Russian soldier Vadim Shishimarin has been sentenced to life in prison for war crimes committed in Ukraine

In the first war crimes trial since the invasion, a Ukrainian court sentenced a Russian tank commander to life in prison for killing a civilian.

Sgt Vadim Shishimarin, a captured soldier, was found guilty of killing Oleksandr Shelipov, 62, in the north-eastern village of Chupakhivka on February 28.

He admitted to shooting Mr Shelipov, but claimed he was operating on orders and begged the widow’s forgiveness.

Ukraine is looking into a slew of other potential war crimes.

And, in a conflict where the purposeful targeting of civilians has become a defining characteristic, Monday’s decision establishes an important legal precedent.

Despite a mountain of evidence to the contrary, Moscow has long denied that its troops have targeted civilians, while Ukraine claims that over 11,000 crimes have been committed.

Judge Serhiy Agafonov imposed the life sentence, saying Shishimarin, 21, had followed out a “criminal order” from a higher-ranking soldier.

“Given that the act committed is a crime against peace, security, humanity, and the international legal order,” he explained, “the court does not see the prospect of imposing a [shorter] sentence of imprisonment.”

Shishimarin sat silently in a reinforced glass box in the courtroom, wearing a blue and grey hooded sweatshirt, and showed no expression as the judgement was read out.

His lawyer stated that he would file an appeal against the verdict.

The Kremlin’s response is already underway, with legislation being developed and tribunals being established in Russia to trial some Ukrainian detainees as war criminals.
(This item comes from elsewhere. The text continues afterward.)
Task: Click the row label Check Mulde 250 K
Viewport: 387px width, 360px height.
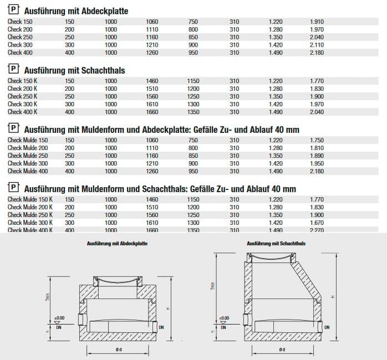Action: [x=30, y=214]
Shishimarin served in Russia’s Kantemirovskaya tank division. At the time of the killing, he and other soldiers were travelling in a car they had seized after their convoy came under attack and they became separated from their unit. He told the court that he was told to shoot Mr Shelipov. His defence lawyer told the court on Friday that the defendant only fired after twice refusing to carry out the order to shoot, and that only one out of three to four rounds had hit Mr Shelipov.